Uzbeks See No Justification for Russian Airbase

Uzbeks See No Justification for Russian Airbase

Thursday, 12 November, 2009
The Uzbek government has made plain its hostility to plans for a new Russian military base on its doorstep, and is hoping Moscow will take the message as seriously as it intends, NBCentralAsia analysts say.



A memorandum signed by the Russian and Kyrgyz leaders on August 1 confirmed plans to build a new military facility in southern Kyrgyzstan for joint troop units of the Collective Security Treaty Organisation, CSTO.



The function is for counter-insurgency and counter-narcotics efforts in the Fergana valley.



The base is not a short-term project – the contract is envisaged as lasting nine years initially, and could then be extended.



Russia already operates an airbase at Kant in northern Kyrgyzstan, again under the auspices of the CSTO.

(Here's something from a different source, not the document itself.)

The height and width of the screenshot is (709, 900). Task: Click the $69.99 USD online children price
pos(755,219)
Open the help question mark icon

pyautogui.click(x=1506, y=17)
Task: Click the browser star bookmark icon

Tashkent does not believe foreign troops are needed in Central Asia, and is especially concerned at the prospect of a long-term presence so close to its border.



The precise location is still unclear, but it would probably be either in Osh region, which borders on Uzbekistan, or in Batken, a strip of land sandwiched between Tajik and Uzbek territory.

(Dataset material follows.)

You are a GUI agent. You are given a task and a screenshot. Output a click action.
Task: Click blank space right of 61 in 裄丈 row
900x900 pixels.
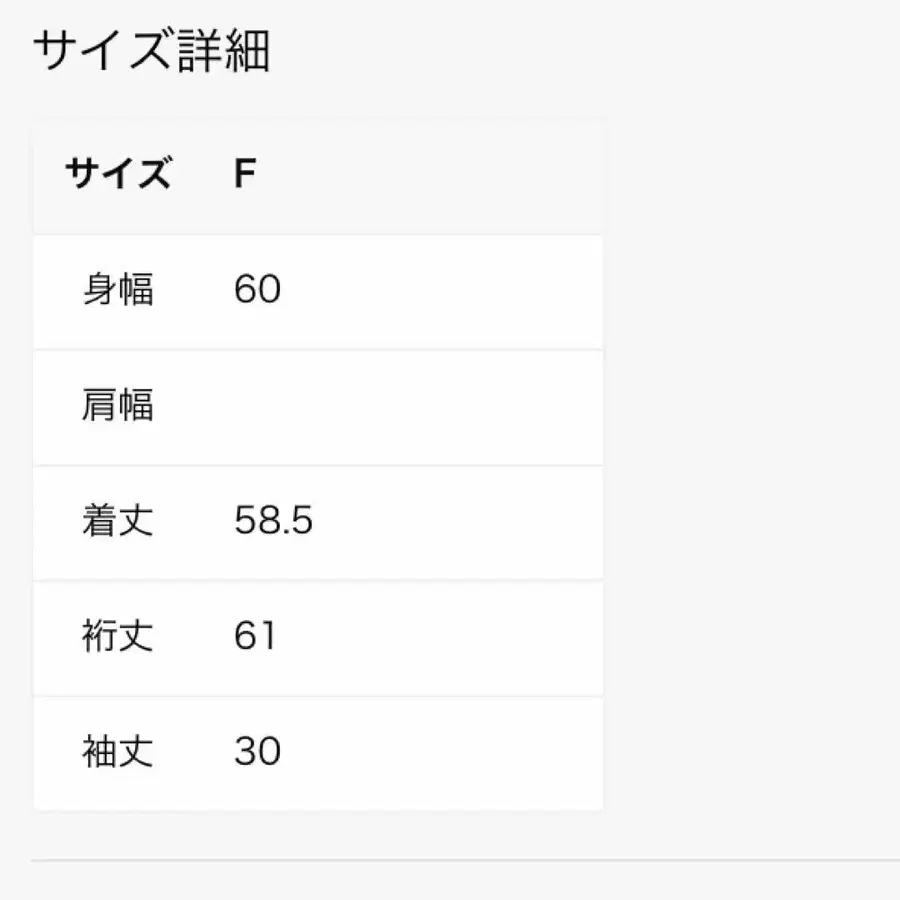tap(440, 636)
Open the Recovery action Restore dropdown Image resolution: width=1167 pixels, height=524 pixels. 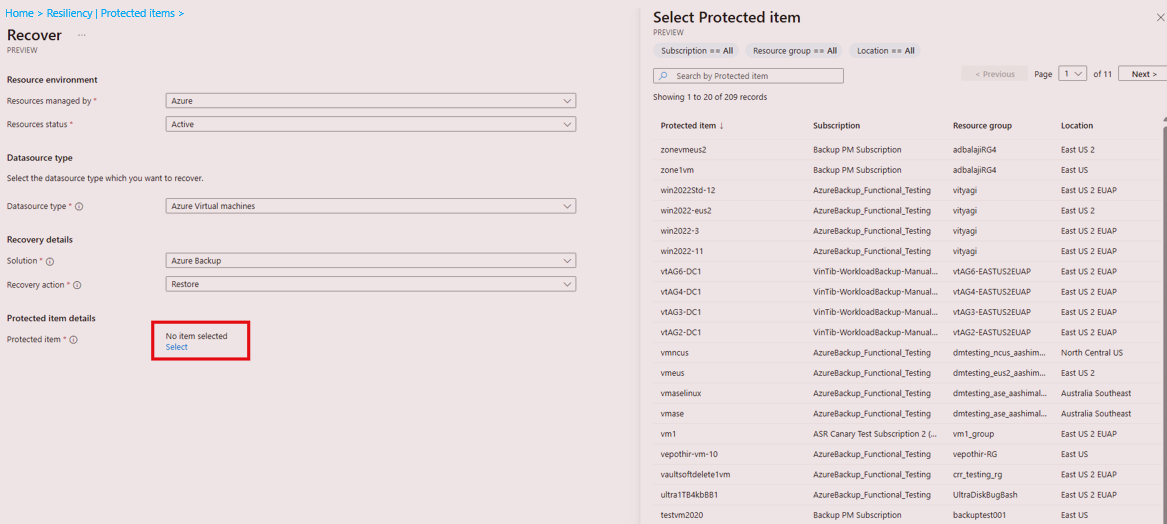pyautogui.click(x=371, y=284)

A statement from the Uzbek foreign ministry on August 3 said it was neither necessary nor sensible to base Russian forces in southern Kyrgyzstan.



“Putting projects of kind into action in what is a fairly complex and unpredictable area, where the borders of three Central Asian state meet could create a trend towards militarisation, nationalist confrontations of various kinds and actions by radical extremist forces which could prompt serious destabilisation in the wider region,” said the statement.



Much of the comment from analysts outside Uzbekistan has focused on Tashkent’s reluctance – it too is a CSTO member, after all – to work with regional partners. But commentators interviewed by NBCentralAsia say the Uzbeks have legitimate concerns about a development that would shift the balance of power in this part of Central Asia.



Supposing, for instance, there was some kind of insurgent threat directed against Uzbekistan. The Russian troops at the CSTO base would logically step in, in line with their mandate. But Tashkent would rather deal with any threat of this kind without external assistance, and would not want to see Russia assuming a role as regional strongman.



“Even if it does not says so out loud, Uzbekistan is seriously concerned about current Russian policy, especially events [August 2008 conflict] in Georgia and South Ossetia,” said Orozbek Moldaliev, director of the Politics, Religion and Security think-tank in Bishkek, Kyrgyzstan.



In addition, the bilateral relationship between Uzbekistan and Kyrgyzstan is complicated enough as things stand, with differences over border controls, water and energy. Adding the Russians to the mix could make things even more difficult.



“Issues would be blown up out of proportion, and there would be [greater] scope for disputes,” said Moldaliev. “When an agreement is signed [on the base], the positions of all countries with an interest in it therefore need to be weighed up.”



Other analysts say the terrorist threat in Central Asia is not high enough to justify the CSTO base, which makes it look more like an attempt by Moscow to project itself as the main regional power.



“Why do we need a second base when we already have one in Kant?” asked a commentator in the Uzbek city of Fergana. “Wouldn’t that one cope if it came to the crunch and it had to deploy the forces for which it was established?”



The Kant airbase has Russian fighter and ground-attack planes supported by around 4,000 personnel.



To date, Central Asian governments have dealt with insurgent threats without outside help, such as raids carried out by guerrillas of the Islamic Movement of Uzbekistan into Kyrgyz and Uzbek territory in 1999 and 2000



“The scale of the terrorist threat is not so great as to merit the deployment of divisions or battalions,” said Farhod Tolipov, an academic in Tashkent.



Tolipov said there was still time for Moscow and Bishkek to rethink their plans before a final agreement on the CSTO base was signed. If the document is signed, it is expected to happen before November.



“The Kremlin and the CSTO may well come to realise that the decision to place a Russian base in the south [of Kyrgyzstan] is less than convincing, and change their minds,” he said.



Moldaliev believes it is now inevitable that Tashkent will drift away from the Commonwealth of Independent States, the post-Soviet bloc of which the CSTO is the security arm. He points to Tashkent’s increasing diplomatic engagement with the West, demonstrated by recent visits by senior United States and European envoys.



(NBCentralAsia is an IWPR-funded project to create a multilingual news analysis and comment service for Central Asia, drawing on the expertise of a broad range of political observers across the region. The project ran from August 2006 to September 2007, covering all five regional states. With new funding, the service has resumed, covering Uzbekistan and Turkmenistan.)